**What to work on:**
Set down every entry again exactly as it stands below.

**Material provided:**
· · · · · · ·

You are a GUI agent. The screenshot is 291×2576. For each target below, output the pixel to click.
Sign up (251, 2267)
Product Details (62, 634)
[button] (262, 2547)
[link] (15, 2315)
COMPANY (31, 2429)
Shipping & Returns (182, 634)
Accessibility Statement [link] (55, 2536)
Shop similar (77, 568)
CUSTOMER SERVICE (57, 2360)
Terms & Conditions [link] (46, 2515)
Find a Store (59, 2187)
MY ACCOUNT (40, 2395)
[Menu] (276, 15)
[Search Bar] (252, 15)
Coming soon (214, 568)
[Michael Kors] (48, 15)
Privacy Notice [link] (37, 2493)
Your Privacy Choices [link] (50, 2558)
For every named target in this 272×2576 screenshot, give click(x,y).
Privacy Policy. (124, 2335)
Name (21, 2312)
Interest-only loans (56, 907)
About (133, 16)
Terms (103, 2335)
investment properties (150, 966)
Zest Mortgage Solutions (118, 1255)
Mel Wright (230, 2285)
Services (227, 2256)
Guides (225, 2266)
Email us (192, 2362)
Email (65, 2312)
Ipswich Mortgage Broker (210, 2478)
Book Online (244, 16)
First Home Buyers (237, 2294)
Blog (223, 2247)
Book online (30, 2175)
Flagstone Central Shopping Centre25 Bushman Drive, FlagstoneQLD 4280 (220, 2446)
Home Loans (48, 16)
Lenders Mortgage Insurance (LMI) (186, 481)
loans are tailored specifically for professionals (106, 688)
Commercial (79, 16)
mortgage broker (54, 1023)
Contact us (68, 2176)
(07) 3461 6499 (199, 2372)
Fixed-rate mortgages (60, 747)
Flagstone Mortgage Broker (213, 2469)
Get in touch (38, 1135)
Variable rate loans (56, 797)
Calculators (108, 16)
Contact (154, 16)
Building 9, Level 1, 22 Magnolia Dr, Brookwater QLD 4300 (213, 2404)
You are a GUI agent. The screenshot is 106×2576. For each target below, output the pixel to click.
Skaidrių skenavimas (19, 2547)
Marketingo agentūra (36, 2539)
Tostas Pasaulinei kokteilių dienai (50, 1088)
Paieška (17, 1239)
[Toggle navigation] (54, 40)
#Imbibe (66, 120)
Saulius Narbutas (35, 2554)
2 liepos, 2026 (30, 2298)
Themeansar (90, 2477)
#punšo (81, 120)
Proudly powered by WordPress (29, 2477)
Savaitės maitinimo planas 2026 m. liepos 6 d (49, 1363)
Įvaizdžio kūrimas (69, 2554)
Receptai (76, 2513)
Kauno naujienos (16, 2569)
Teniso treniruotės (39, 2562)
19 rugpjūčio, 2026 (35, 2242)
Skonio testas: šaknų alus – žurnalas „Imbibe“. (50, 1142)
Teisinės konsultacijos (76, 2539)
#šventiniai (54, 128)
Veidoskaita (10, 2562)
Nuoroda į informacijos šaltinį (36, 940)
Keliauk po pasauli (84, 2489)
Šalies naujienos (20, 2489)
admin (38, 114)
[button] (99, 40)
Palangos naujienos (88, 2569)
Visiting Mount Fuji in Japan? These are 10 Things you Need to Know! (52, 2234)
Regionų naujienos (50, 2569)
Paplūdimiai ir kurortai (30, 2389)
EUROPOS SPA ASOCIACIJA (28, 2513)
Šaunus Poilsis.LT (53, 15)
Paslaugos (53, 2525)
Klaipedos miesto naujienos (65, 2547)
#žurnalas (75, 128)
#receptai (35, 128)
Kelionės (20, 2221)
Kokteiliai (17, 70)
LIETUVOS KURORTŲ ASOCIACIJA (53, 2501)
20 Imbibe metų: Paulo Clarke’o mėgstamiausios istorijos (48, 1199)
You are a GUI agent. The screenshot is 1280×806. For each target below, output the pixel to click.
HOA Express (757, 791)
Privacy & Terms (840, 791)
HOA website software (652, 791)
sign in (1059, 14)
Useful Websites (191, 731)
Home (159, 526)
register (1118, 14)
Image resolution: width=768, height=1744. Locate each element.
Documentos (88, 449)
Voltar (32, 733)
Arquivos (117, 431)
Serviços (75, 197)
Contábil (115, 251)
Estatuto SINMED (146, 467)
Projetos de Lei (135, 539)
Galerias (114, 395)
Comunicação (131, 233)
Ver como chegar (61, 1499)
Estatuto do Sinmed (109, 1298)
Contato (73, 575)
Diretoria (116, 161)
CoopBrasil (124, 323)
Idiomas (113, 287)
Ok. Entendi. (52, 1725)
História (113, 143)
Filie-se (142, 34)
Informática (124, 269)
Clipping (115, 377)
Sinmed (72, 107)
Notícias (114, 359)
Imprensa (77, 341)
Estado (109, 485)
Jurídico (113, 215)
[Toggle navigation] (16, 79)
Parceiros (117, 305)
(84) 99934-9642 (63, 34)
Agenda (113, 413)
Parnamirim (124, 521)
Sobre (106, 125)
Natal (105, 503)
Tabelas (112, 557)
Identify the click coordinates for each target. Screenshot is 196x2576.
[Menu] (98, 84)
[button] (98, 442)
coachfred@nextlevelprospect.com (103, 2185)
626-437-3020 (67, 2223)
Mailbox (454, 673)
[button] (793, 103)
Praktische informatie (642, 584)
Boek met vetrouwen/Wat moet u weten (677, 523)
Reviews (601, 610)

· · · · · · ·

**Your response:**
You are a GUI agent. The screenshot is 291×2576. For each target below, output the pixel to click.
Sign up (251, 2267)
Product Details (62, 634)
[button] (262, 2547)
[link] (15, 2315)
COMPANY (31, 2429)
Shipping & Returns (182, 634)
Accessibility Statement [link] (55, 2536)
Shop similar (77, 568)
CUSTOMER SERVICE (57, 2360)
Terms & Conditions [link] (46, 2515)
Find a Store (59, 2187)
MY ACCOUNT (40, 2395)
[Menu] (276, 15)
[Search Bar] (252, 15)
Coming soon (214, 568)
[Michael Kors] (48, 15)
Privacy Notice [link] (37, 2493)
Your Privacy Choices [link] (50, 2558)
For every named target in this 272×2576 screenshot, give click(x,y).
Privacy Policy. (124, 2335)
Name (21, 2312)
Interest-only loans (56, 907)
About (133, 16)
Terms (103, 2335)
investment properties (150, 966)
Zest Mortgage Solutions (118, 1255)
Mel Wright (230, 2285)
Services (227, 2256)
Guides (225, 2266)
Email us (192, 2362)
Email (65, 2312)
Ipswich Mortgage Broker (210, 2478)
Book Online (244, 16)
First Home Buyers (237, 2294)
Blog (223, 2247)
Book online (30, 2175)
Flagstone Central Shopping Centre25 Bushman Drive, FlagstoneQLD 4280 (220, 2446)
Home Loans (48, 16)
Lenders Mortgage Insurance (LMI) (186, 481)
loans are tailored specifically for professionals (106, 688)
Commercial (79, 16)
mortgage broker (54, 1023)
Contact us (68, 2176)
(07) 3461 6499 (199, 2372)
Fixed-rate mortgages (60, 747)
Flagstone Mortgage Broker (213, 2469)
Get in touch (38, 1135)
Variable rate loans (56, 797)
Calculators (108, 16)
Contact (154, 16)
Building 9, Level 1, 22 Magnolia Dr, Brookwater QLD 4300 (213, 2404)
You are a GUI agent. The screenshot is 106×2576. For each target below, output the pixel to click.
Skaidrių skenavimas (19, 2547)
Marketingo agentūra (36, 2539)
Tostas Pasaulinei kokteilių dienai (50, 1088)
Paieška (17, 1239)
[Toggle navigation] (54, 40)
#Imbibe (66, 120)
Saulius Narbutas (35, 2554)
2 liepos, 2026 (30, 2298)
Themeansar (90, 2477)
#punšo (81, 120)
Proudly powered by WordPress (29, 2477)
Savaitės maitinimo planas 2026 m. liepos 6 d (49, 1363)
Įvaizdžio kūrimas (69, 2554)
Receptai (76, 2513)
Kauno naujienos (16, 2569)
Teniso treniruotės (39, 2562)
19 rugpjūčio, 2026 (35, 2242)
Skonio testas: šaknų alus – žurnalas „Imbibe“. (50, 1142)
Teisinės konsultacijos (76, 2539)
#šventiniai (54, 128)
Veidoskaita (10, 2562)
Nuoroda į informacijos šaltinį (36, 940)
Keliauk po pasauli (84, 2489)
Šalies naujienos (20, 2489)
admin (38, 114)
[button] (99, 40)
Palangos naujienos (88, 2569)
Visiting Mount Fuji in Japan? These are 10 Things you Need to Know! (52, 2234)
Regionų naujienos (50, 2569)
Paplūdimiai ir kurortai (30, 2389)
EUROPOS SPA ASOCIACIJA (28, 2513)
Šaunus Poilsis.LT (53, 15)
Paslaugos (53, 2525)
Klaipedos miesto naujienos (65, 2547)
#žurnalas (75, 128)
#receptai (35, 128)
Kelionės (20, 2221)
Kokteiliai (17, 70)
LIETUVOS KURORTŲ ASOCIACIJA (53, 2501)
20 Imbibe metų: Paulo Clarke’o mėgstamiausios istorijos (48, 1199)
You are a GUI agent. The screenshot is 1280×806. For each target below, output the pixel to click.
HOA Express (757, 791)
Privacy & Terms (840, 791)
HOA website software (652, 791)
sign in (1059, 14)
Useful Websites (191, 731)
Home (159, 526)
register (1118, 14)
Image resolution: width=768, height=1744. Locate each element.
Documentos (88, 449)
Voltar (32, 733)
Arquivos (117, 431)
Serviços (75, 197)
Contábil (115, 251)
Estatuto SINMED (146, 467)
Projetos de Lei (135, 539)
Galerias (114, 395)
Comunicação (131, 233)
Ver como chegar (61, 1499)
Estatuto do Sinmed (109, 1298)
Contato (73, 575)
Diretoria (116, 161)
CoopBrasil (124, 323)
Idiomas (113, 287)
Ok. Entendi. (52, 1725)
História (113, 143)
Filie-se (142, 34)
Informática (124, 269)
Clipping (115, 377)
Sinmed (72, 107)
Notícias (114, 359)
Imprensa (77, 341)
Estado (109, 485)
Jurídico (113, 215)
[Toggle navigation] (16, 79)
Parceiros (117, 305)
(84) 99934-9642 (63, 34)
Agenda (113, 413)
Parnamirim (124, 521)
Sobre (106, 125)
Natal (105, 503)
Tabelas (112, 557)
Identify the click coordinates for each target. Screenshot is 196x2576.
[Menu] (98, 84)
[button] (98, 442)
coachfred@nextlevelprospect.com (103, 2185)
626-437-3020 (67, 2223)
Mailbox (454, 673)
[button] (793, 103)
Praktische informatie (642, 584)
Boek met vetrouwen/Wat moet u weten (677, 523)
Reviews (601, 610)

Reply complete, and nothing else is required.